Crate mahler

Expand description

mahler is an automated job orchestration library that builds and executes dynamic workflows.

The library uses automated planning (heavily based on HTNs) to compose user defined jobs into a workflow (represented as a DAG) to achieve a desired target system state.

This library’s API is heavily inspired by Axum’s.

§Features

Simple API. Jobs can be targeted to specific paths and operations within the state model for targeted operations.
Declaratively access System state and resources using extractors.
Intelligent planner. Automatically discover a workflow to transition from the current system state to a given target state.
Concurrent execution of jobs. The planner automatically detects when operations can be performed concurrently and adjusts the execution graph accorddingly.
Observable runtime. Monitor the evolving state of the system from the Worker API. For more detailed logging, the library uses the tracing crate.
Easy to debug. Agent observable state and known goals allow easy replicability when issues occur.

§Worker

A Worker orchestrates jobs into a workflow and executes the workflow tasks when given a target. The worker also manages the system state model, making changes as the workflow is executed.

When creating a Worker, the first step is to assign jobs to specific routes and operations within the system state. Once the jobs are set-up, providing the worker with an initial state makes the worker ready to operate on the system.

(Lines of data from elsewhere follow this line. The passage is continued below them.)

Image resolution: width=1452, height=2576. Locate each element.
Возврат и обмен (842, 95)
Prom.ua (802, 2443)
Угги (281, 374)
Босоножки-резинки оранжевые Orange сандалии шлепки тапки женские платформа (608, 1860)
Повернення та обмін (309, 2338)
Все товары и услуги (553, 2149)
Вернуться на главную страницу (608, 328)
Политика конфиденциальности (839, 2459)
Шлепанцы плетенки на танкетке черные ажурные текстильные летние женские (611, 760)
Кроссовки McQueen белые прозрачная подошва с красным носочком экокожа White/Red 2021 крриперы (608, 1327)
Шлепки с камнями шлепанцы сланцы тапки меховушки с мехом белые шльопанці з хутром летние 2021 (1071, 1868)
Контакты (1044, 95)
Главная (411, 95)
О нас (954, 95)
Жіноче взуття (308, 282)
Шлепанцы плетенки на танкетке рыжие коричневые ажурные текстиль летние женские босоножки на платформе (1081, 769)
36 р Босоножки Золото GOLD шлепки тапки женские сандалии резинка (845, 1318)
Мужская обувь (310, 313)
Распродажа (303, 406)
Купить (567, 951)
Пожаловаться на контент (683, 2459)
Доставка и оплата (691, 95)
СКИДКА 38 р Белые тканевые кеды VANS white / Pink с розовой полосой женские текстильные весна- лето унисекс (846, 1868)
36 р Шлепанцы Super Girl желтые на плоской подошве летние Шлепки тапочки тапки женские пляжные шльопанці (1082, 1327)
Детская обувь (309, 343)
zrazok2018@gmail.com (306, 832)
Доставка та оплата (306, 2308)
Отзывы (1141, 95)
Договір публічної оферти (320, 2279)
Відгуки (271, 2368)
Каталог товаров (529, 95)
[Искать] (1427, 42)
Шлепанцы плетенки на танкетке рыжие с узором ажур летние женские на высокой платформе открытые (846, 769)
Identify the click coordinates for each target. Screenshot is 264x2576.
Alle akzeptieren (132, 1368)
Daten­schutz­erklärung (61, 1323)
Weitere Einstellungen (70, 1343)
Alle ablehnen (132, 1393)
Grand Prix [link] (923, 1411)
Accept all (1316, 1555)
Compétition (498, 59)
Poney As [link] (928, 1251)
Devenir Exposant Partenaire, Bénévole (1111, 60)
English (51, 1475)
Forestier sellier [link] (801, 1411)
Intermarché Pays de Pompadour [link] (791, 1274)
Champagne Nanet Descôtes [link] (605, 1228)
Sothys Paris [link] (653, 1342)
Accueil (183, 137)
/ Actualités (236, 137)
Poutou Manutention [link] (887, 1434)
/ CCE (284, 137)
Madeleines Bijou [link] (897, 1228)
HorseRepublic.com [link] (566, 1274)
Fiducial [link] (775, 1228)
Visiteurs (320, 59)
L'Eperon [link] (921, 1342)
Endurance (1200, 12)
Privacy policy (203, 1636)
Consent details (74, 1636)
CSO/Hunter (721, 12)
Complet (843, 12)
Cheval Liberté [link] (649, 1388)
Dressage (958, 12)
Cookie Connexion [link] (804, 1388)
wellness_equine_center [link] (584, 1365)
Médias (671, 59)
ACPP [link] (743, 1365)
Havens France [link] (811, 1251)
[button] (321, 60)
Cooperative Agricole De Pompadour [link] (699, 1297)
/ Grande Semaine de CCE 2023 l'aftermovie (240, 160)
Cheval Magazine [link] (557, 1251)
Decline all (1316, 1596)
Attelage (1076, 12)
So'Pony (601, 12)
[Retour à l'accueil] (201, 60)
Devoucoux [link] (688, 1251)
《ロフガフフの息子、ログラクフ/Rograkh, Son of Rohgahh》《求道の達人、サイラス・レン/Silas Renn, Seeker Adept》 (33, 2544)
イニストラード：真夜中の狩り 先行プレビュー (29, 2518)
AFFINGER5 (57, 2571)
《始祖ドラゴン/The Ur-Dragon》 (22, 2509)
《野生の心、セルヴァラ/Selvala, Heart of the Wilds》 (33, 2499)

The only way to control the worker and effect changes into the controlled system is to provide the worker with a target state.

use serde::{Deserialize, Serialize};

use mahler::worker::Worker;
use mahler::task::prelude::*;

#[derive(Serialize, Deserialize)]
struct StateModel;

let mut worker = Worker::new()
        // assign possible jobs to worker
        .job("", update(global))
        .job("/{foo}", update(foo))
        .job("/{foo}/{bar}", create(foo_bar))
        // initialize the worker state
        .initial_state(StateModel {/* .. */})
        .unwrap();

fn global() {}
fn foo() {}
fn foo_bar() {}

// Control the system by providing a new target state
worker.seek_target(StateModel { /* .. */ }).await.unwrap();

When comparing the internal state with the target, the Worker’s planner will generate a list of differences between the states (see JSON Patch) and try to find a plan within the jobs that are applicable to a path.

For instance, in the worker defined above, if the target finds a new value is created in the path /a/b it will try jobs from more general to more specific, meaning it will try

global
foo
foo_bar

§Operations

Jobs may be applicable to operations create (add), update (replace), delete (remove), any and none, meaning they may be selected when a new property is created/updated or removed from the system state. A job assigned to none is never selected by the planner, but may be used as part of compound jobs. All potentially runnable jobs need to be linked to the worker, hence the need for none jobs.

See Operation for more information.

§State

The library relies on JSON values for internal state representation. Parts of the state can be referenced using JSON pointers (see RFC 6901) and state differences are calculated using JSON patch (see RFC 6902).

For this reason, the system state can only be modelled using serializable data structures. Moreover, non-serializable fields (annotated with skip_serializing will be lost when passing data to the jobs.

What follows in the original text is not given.